137 - Atherogenic Lipoproteins and Carotid Intimal Medial Thickness Progression over 5 years (ID 93)
Abstract
Background and Aims
Carotid intimal medical thickness (cIMT) is associated with cardiovascular disease (CVD). The association between atherogenic lipoproteins including small dense low-density lipoprotein cholesterol (sdLDL-C) and carotid intimal medial thickness progression has not been fully evaluated in a prospective cohort study. We assessed the hypothesis that sdLDL-C is the most atherogenic lipoproteins with regard to cIMT progression.
Methods
Plasma total cholesterol, low-density lipoprotein cholesterol (LDL-C), sdLDL-C, LDL-triglycerides (LDL-TG), high density lipoprotein cholesterol (HDL-C), HDL2-C, HDL3-C, triglycerides, lipoprotein(a) [Lp(a)], and adiponectin were measured in 2,030 men and women (median age 59 years, free of CVD and off cholesterol lowering medication).

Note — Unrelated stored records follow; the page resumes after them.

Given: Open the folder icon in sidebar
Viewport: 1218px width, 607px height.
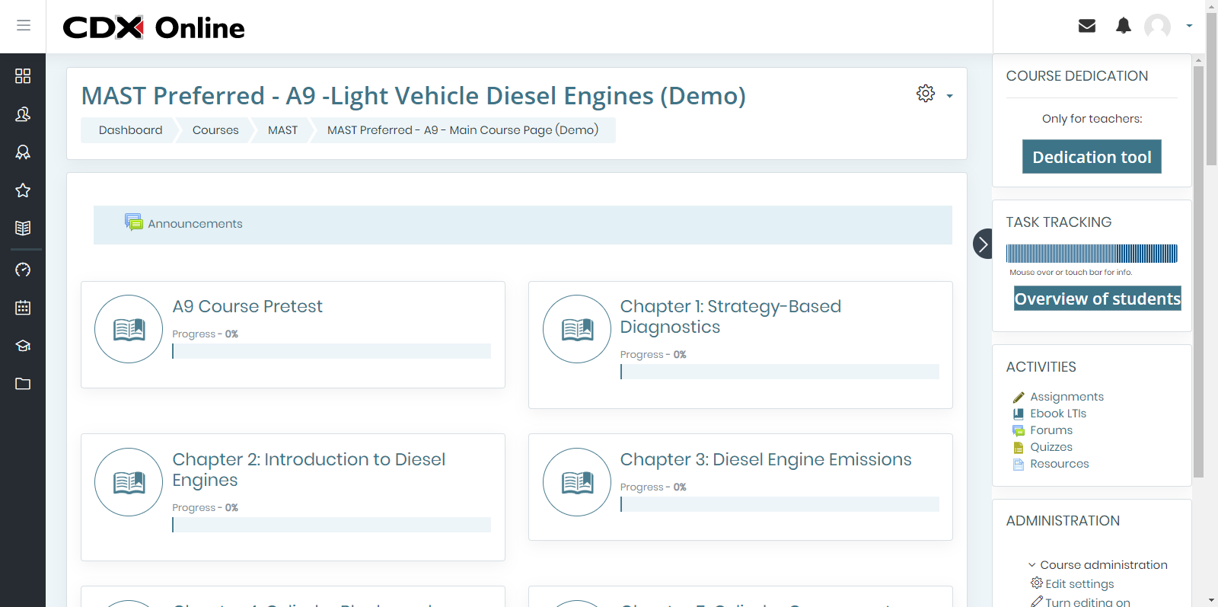Looking at the screenshot, I should [23, 384].
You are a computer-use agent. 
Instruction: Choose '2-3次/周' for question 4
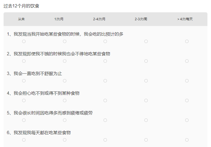(x=146, y=100)
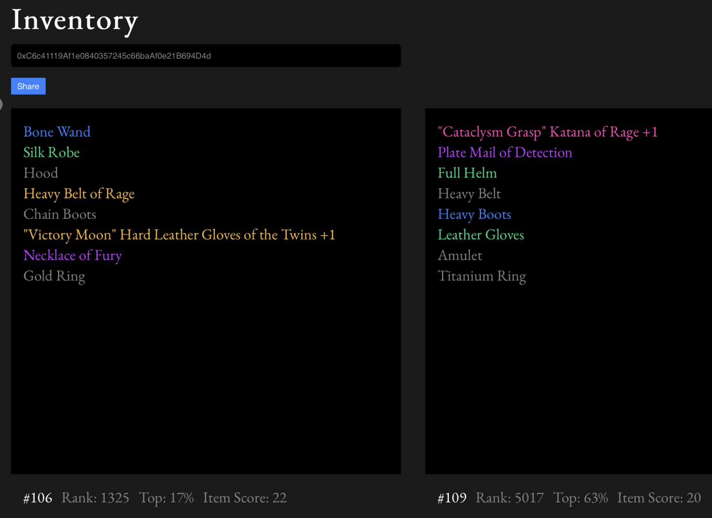Viewport: 712px width, 518px height.
Task: Click Heavy Belt of Rage
Action: (x=79, y=193)

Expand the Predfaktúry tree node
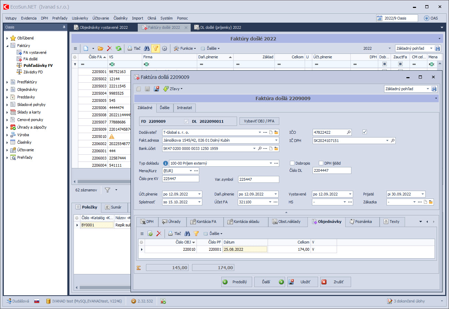coord(7,82)

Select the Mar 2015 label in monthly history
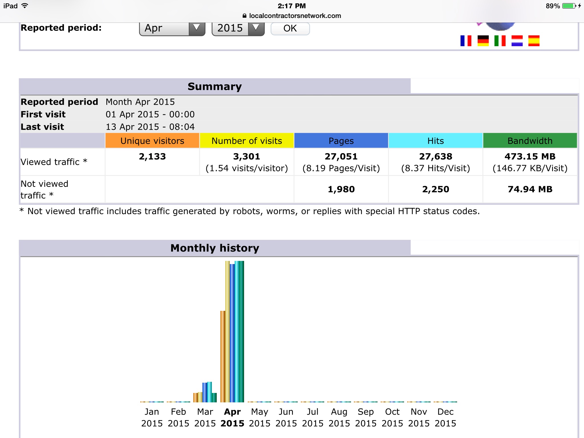pyautogui.click(x=205, y=417)
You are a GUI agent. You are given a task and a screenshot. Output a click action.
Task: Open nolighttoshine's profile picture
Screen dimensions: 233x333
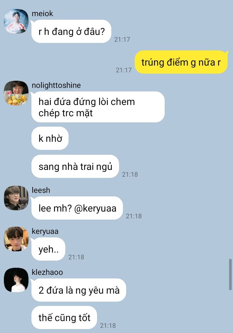[16, 93]
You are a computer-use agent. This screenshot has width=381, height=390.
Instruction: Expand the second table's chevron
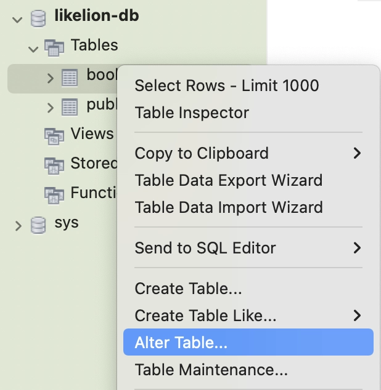tap(51, 108)
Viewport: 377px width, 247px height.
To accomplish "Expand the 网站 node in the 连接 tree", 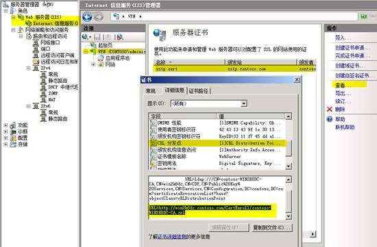I will [93, 64].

At both baseline and after 5 years of follow-up, cIMT was assessed. Univariate, multivariate regression, and least square analyses were performed to examine the relationships between direct LDL-C, sdLDL-C, Lp(a), and other lipoproteins with cIMT progression.
Results
Median cIMT at baseline was 0.63 mm and median 5 year progression was 0.18 mm. After adjustment for standard CVD risk factor including age, gender, systolic blood pressure, total cholesterol, HDL-C, smoking, diabetes, and hypertension treatment, only LDL-C, sdLDL-C, and the sdLDL-C/LDL-C ratio were associated with cIMT progression. Even in subjects with direct LDL-C < 100 mg/dL, considered to be at low CVD risk, elevated sdLDL-C were associated with cIMT progression (P for trend = 0.009) in a model with established CVD risk factors, although the sdLDL-C/LDL-C ratio did not.
Conclusions
Both sdLDL-C and direct LDL-C are significantly associated with cIMT progression; therefore, measurement of sdLDL-C may allow for the formulation of optimal therapy to cIMT progression.